Finding The Beautiful Struggle by Ta-Nehisi Coates in Chicago

The Beautiful Struggle. An eloquent title for a coming-of-age memoir by someone who grew up in Baltimore during the Crack epidemic in the 1980s, an epidemic that we now know was cruelly engineered by a powerful team--the CIA and the Contras in Nicaragua--to take down urban Black America.

The original reporter who brought this information to light in 1996, Gary Webb, was discredited by The New York Times, The Washington Post and The Los Angeles Times after his investigation appeared in the San Jose Mercury News. His journalism career was ruined, and the truth about crack in America wasn't fully revealed until after Webb took his life by suicide in 2004.

A survivor of this epidemic who was raised, along with six siblings, during this time tells his personal story and the story of his family in his book The Beautiful Struggle: Ta-Nehisi Coates.

Even though Coates is well known for his most recent book Between the World and Me, as well as his writing for The Atlantic, I chose to read The Beautiful Struggle first when I spent two wonderful hours at Pilsen Community Books, a charming independent bookstore that sells new and used books and supports literacy efforts in the Pilsen neighborhood of Chicago.

Bookseller, poet and writer Manuel Morales y Méndez was busy helping a mother with her teenage daughter, an aspiring writer, when I walked in. I browsed the many inviting books while I took in their conversation, and listened as Morales shared his book knowledge and repeatedly encouraged the young writer with reading suggestions and a transmission of his faith in her writing.

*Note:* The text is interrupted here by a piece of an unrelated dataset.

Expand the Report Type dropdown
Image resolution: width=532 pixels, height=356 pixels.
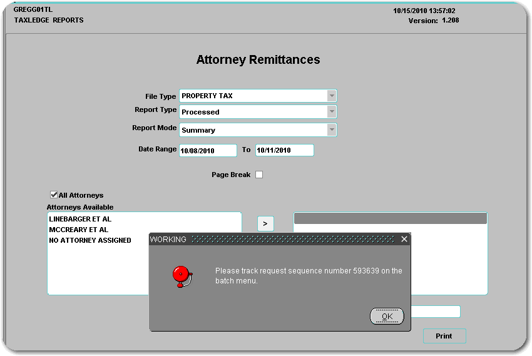point(332,112)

When the mother and daughter left the store, happier for their visit, I approached Morales with some of the books I wanted to buy, and our conversation flew from poetry writing to Chicano and Black poets and writers, especially since my big find and must-buy book was The Collected Poems of Audre Lorde. Eventually we got around to talking about Ta-Nehisi Coates.

"Should I buy Between the World and Me or The Beautiful Struggle?" He was familiar with both books, and although I had listened to numerous interviews, talks and passages from Between the World and Me on radio shows, I answered my own question and decided to buy The Beautiful Struggle.

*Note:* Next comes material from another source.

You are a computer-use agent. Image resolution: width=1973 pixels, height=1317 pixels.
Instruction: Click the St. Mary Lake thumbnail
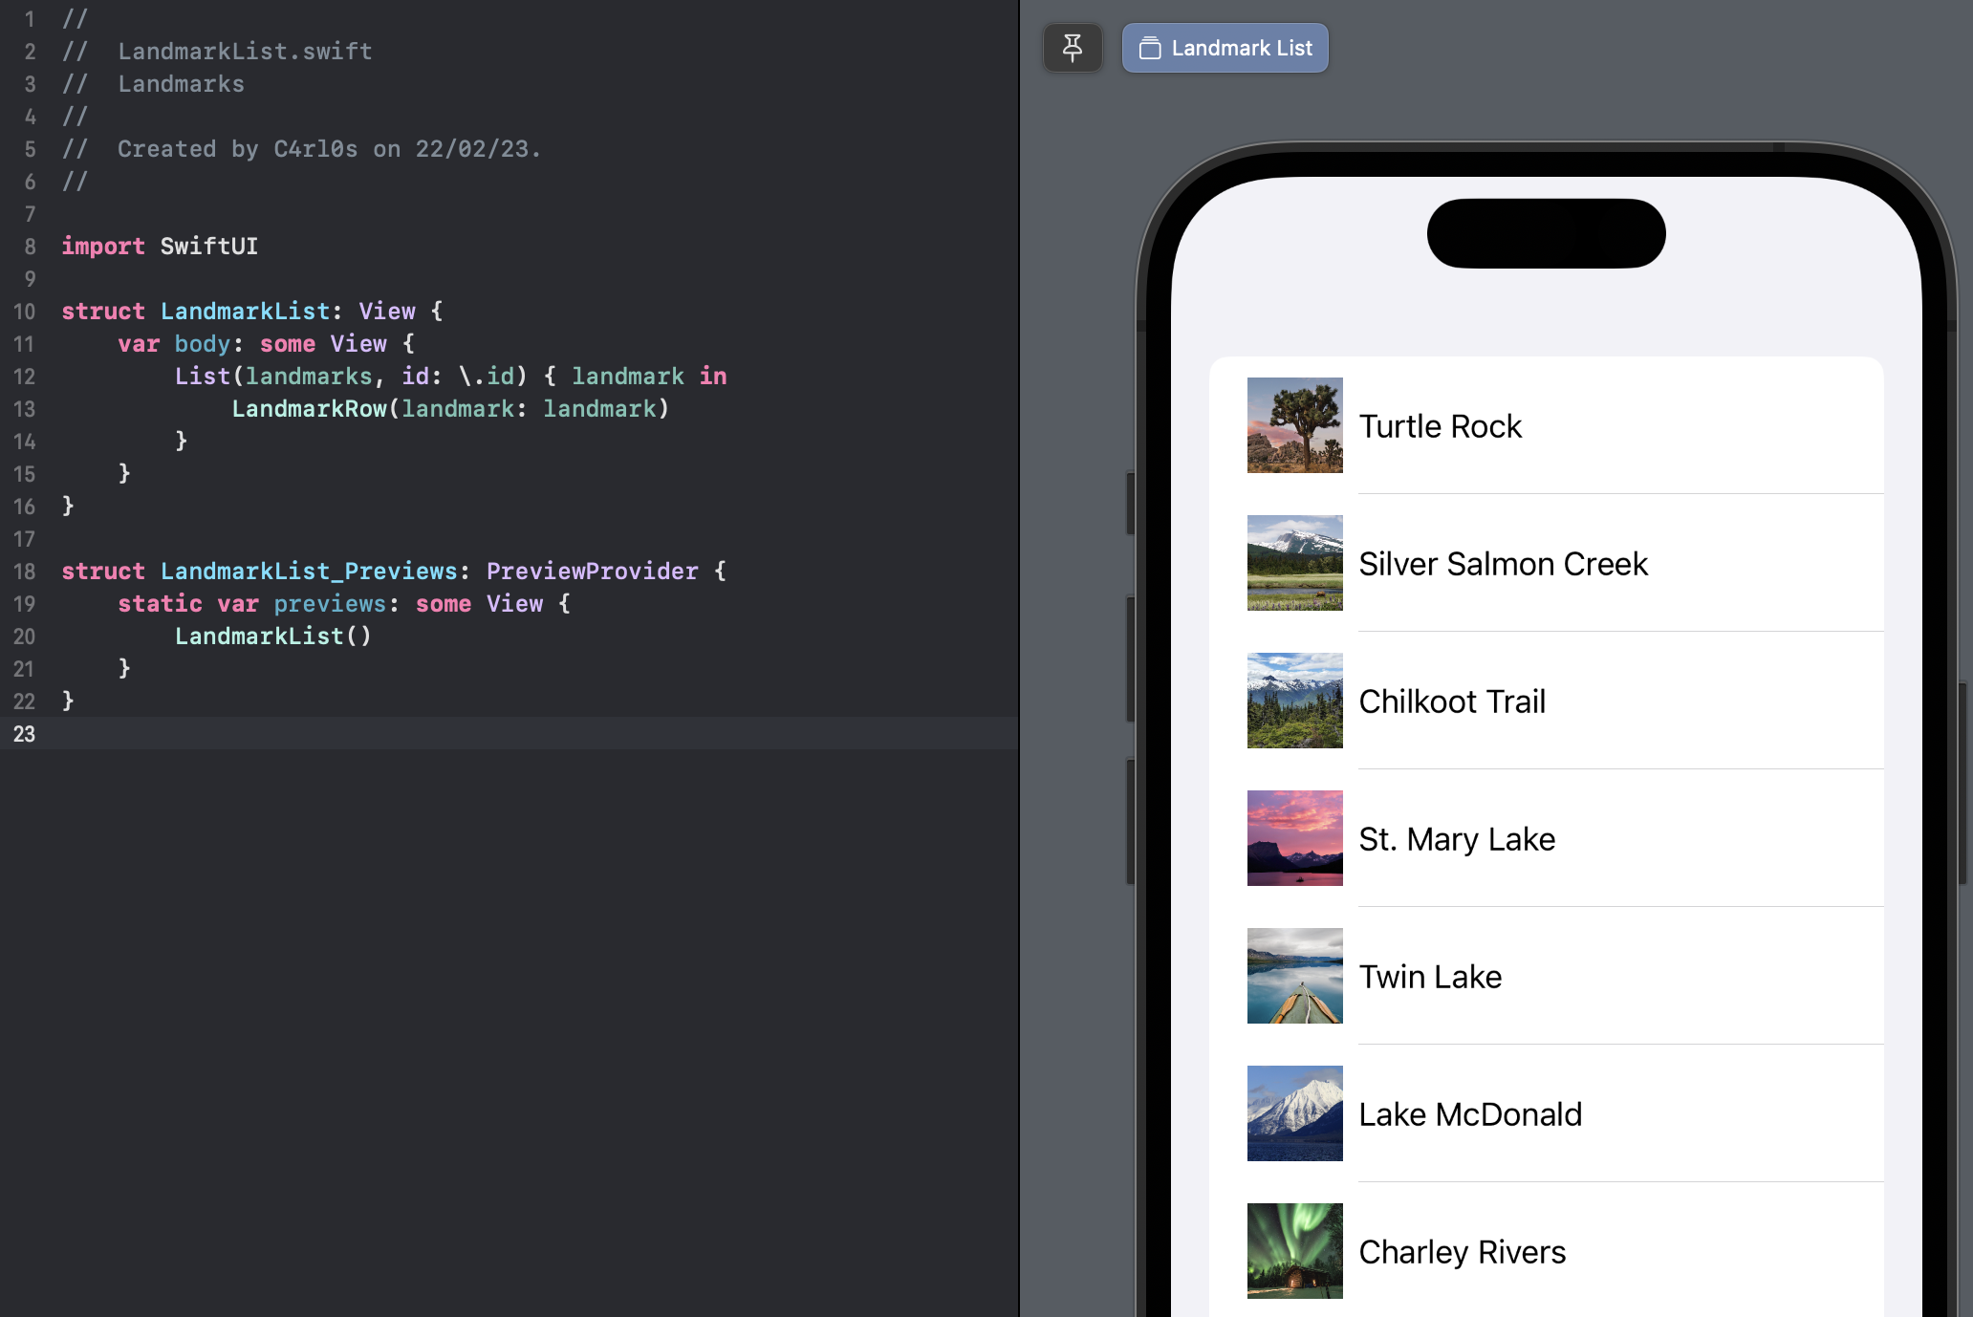[x=1294, y=838]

Morales affirmed my choice. "Everybody buys Between the World and Me, but I like your choice. You'll get to know his story before reading Between the World and Me."

It was a few days after Christmas and the streets in Pilsen were mostly quiet. I held The Beautiful Struggle in my hands and thought about this decision to dig into Coates' life first, before I read his more well-known, recent book. It felt right.

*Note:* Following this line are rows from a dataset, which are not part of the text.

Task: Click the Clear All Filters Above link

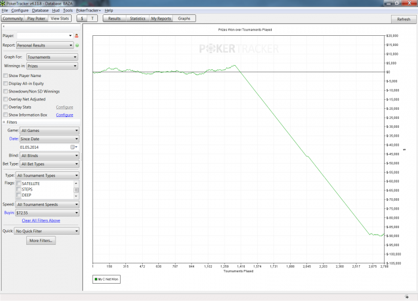Action: click(x=41, y=220)
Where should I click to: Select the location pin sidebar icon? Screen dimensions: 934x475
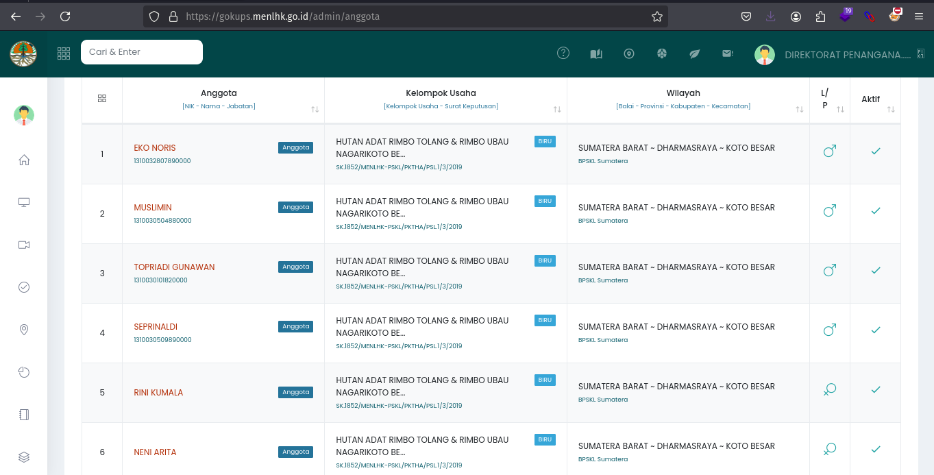click(x=24, y=330)
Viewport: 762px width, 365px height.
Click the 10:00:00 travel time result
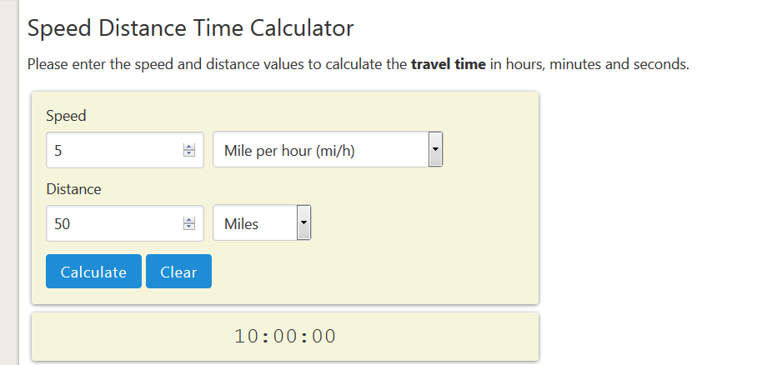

Being at the half-way point in the book, I thought it might be best to wait until I finished it to share some thoughts, but I'm feeling impatient and Coates's story is already inhabiting my world.

On page 108, Coates describes how he "took to Consciousness" by living through the violence in the streets and at the same time reading books about Black political heroes who pointed to a new direction years before. He compares what he's learning from the words of Black Panther leaders and others focused on social justice, and compares their words to the mass media music of the 1980s and real life experience:

"There were no answers in the broader body, where the best of us went out like Sammy Davis and spoke like there had never been war. I will avoid the cartoons--the hards rocks loved Billy Ocean, Luther was classic, and, indeed, I did sit in my seventh period class eyeing Arletta Holly and humming 'Lost in Emotion.' But you must remember the era. Niggers were on MTV in lipstick and curls, extolling their exotic quadroons, big-upping Fred Astaire, and speaking like the rest of us didn't exist. I'm talking S-curls and sequins, Lionel Ritchie dancing on the ceiling. I'm talking the corporate pop of Whitney, and Richard Pryor turning into the toy. Was like Parliament never happened, like James Brown had never hit. All our champions were disconnected and dishonored, handing out Image Awards, while we bled in the streets."

This beautiful struggle that Coates shares in his memoir gives the reader the feeling of being let into the writer's pre-teen bedroom by including the "Consciousness" books he read, the private thoughts he had about others, himself and his environment, and the hip-hop lyrics that influenced his early attempts at writing and breathed new life into his hungry, creative spirit.

Just like the history of the Crack epidemic of the 80s, we can't afford to forget the current war on the poor and working poor who are Black, Brown, and already being targeted under the 2017 White House Administration's mandate "Make America Great Again," which clearly means "Make America White Again."

I can't wait to finish reading the second half of this poetic, brave memoir. Read The Beautiful Struggle by Ta-Nehisi Coates for yourself and allow his story to infuse you with the courage to speak out, knowing that racism is as alive today as it ever was.